Saved entries:
◆ ◆ ◆
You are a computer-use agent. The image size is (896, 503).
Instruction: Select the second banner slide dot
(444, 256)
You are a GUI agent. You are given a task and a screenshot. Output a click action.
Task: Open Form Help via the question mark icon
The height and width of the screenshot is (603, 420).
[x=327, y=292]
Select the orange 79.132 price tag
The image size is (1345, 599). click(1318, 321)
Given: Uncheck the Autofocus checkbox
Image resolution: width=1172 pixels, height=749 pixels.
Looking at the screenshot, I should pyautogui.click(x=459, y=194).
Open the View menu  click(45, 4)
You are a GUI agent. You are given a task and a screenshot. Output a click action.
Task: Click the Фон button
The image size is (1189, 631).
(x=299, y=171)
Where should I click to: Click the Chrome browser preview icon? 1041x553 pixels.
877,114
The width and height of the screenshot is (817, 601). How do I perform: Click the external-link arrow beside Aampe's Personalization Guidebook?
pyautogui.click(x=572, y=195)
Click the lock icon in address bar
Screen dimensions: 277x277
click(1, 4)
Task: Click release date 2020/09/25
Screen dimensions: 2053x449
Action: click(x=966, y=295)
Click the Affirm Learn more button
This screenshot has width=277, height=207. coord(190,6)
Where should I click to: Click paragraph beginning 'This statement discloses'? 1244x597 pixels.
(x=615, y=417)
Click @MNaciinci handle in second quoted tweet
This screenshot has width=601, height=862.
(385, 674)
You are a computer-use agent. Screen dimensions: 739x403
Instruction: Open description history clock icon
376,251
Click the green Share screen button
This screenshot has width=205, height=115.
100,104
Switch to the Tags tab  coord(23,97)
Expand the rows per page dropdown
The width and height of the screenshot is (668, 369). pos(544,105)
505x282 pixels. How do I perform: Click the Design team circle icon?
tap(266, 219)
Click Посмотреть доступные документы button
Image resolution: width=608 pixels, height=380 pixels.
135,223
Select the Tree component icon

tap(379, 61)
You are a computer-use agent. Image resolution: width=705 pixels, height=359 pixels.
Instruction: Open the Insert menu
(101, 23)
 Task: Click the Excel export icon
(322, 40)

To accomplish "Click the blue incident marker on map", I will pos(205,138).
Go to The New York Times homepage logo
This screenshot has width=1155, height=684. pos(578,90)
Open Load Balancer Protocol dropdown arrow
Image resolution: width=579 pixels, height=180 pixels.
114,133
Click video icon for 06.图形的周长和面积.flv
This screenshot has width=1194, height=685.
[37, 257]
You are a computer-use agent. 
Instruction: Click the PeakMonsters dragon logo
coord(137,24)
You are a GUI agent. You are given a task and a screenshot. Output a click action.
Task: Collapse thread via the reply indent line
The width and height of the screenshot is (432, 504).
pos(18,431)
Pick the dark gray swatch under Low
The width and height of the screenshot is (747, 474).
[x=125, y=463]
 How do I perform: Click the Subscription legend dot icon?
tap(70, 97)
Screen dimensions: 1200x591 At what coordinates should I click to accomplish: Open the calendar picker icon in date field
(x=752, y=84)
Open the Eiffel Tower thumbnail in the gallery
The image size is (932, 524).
◆ ◆ ◆
* Assignment *
All of the records above should be copied exactly.

* Response area *
You are a computer-use agent. The image size is (896, 503).
Instruction: Select the second banner slide dot
(444, 256)
You are a GUI agent. You are given a task and a screenshot. Output a click action.
Task: Open Form Help via the question mark icon
The height and width of the screenshot is (603, 420).
[x=327, y=292]
Select the orange 79.132 price tag
The image size is (1345, 599). click(1318, 321)
Given: Uncheck the Autofocus checkbox
Image resolution: width=1172 pixels, height=749 pixels.
Looking at the screenshot, I should pyautogui.click(x=459, y=194).
Open the View menu  click(45, 4)
You are a GUI agent. You are given a task and a screenshot. Output a click action.
Task: Click the Фон button
The image size is (1189, 631).
(x=299, y=171)
Where should I click to: Click the Chrome browser preview icon? 1041x553 pixels.
877,114
The width and height of the screenshot is (817, 601). How do I perform: Click the external-link arrow beside Aampe's Personalization Guidebook?
pyautogui.click(x=572, y=195)
Click the lock icon in address bar
Screen dimensions: 277x277
click(1, 4)
Task: Click release date 2020/09/25
Screen dimensions: 2053x449
Action: click(x=966, y=295)
Click the Affirm Learn more button
This screenshot has width=277, height=207. coord(190,6)
Where should I click to: Click paragraph beginning 'This statement discloses'? 1244x597 pixels.
(x=615, y=417)
Click @MNaciinci handle in second quoted tweet
This screenshot has width=601, height=862.
(385, 674)
You are a computer-use agent. Screen dimensions: 739x403
Instruction: Open description history clock icon
376,251
Click the green Share screen button
This screenshot has width=205, height=115.
100,104
Switch to the Tags tab  coord(23,97)
Expand the rows per page dropdown
The width and height of the screenshot is (668, 369). pos(544,105)
505x282 pixels. How do I perform: Click the Design team circle icon?
tap(266, 219)
Click Посмотреть доступные документы button
Image resolution: width=608 pixels, height=380 pixels.
135,223
Select the Tree component icon

tap(379, 61)
You are a computer-use agent. Image resolution: width=705 pixels, height=359 pixels.
Instruction: Open the Insert menu
(101, 23)
 Task: Click the Excel export icon
(322, 40)

To accomplish "Click the blue incident marker on map", I will pos(205,138).
Go to The New York Times homepage logo
This screenshot has width=1155, height=684. pos(578,90)
Open Load Balancer Protocol dropdown arrow
Image resolution: width=579 pixels, height=180 pixels.
114,133
Click video icon for 06.图形的周长和面积.flv
This screenshot has width=1194, height=685.
[37, 257]
You are a computer-use agent. 
Instruction: Click the PeakMonsters dragon logo
coord(137,24)
You are a GUI agent. You are given a task and a screenshot. Output a click action.
Task: Collapse thread via the reply indent line
The width and height of the screenshot is (432, 504).
pos(18,431)
Pick the dark gray swatch under Low
The width and height of the screenshot is (747, 474).
[x=125, y=463]
 How do I perform: Click the Subscription legend dot icon?
tap(70, 97)
Screen dimensions: 1200x591 At what coordinates should I click to accomplish: Open the calendar picker icon in date field
(x=752, y=84)
Open the Eiffel Tower thumbnail in the gallery
The image size is (932, 524).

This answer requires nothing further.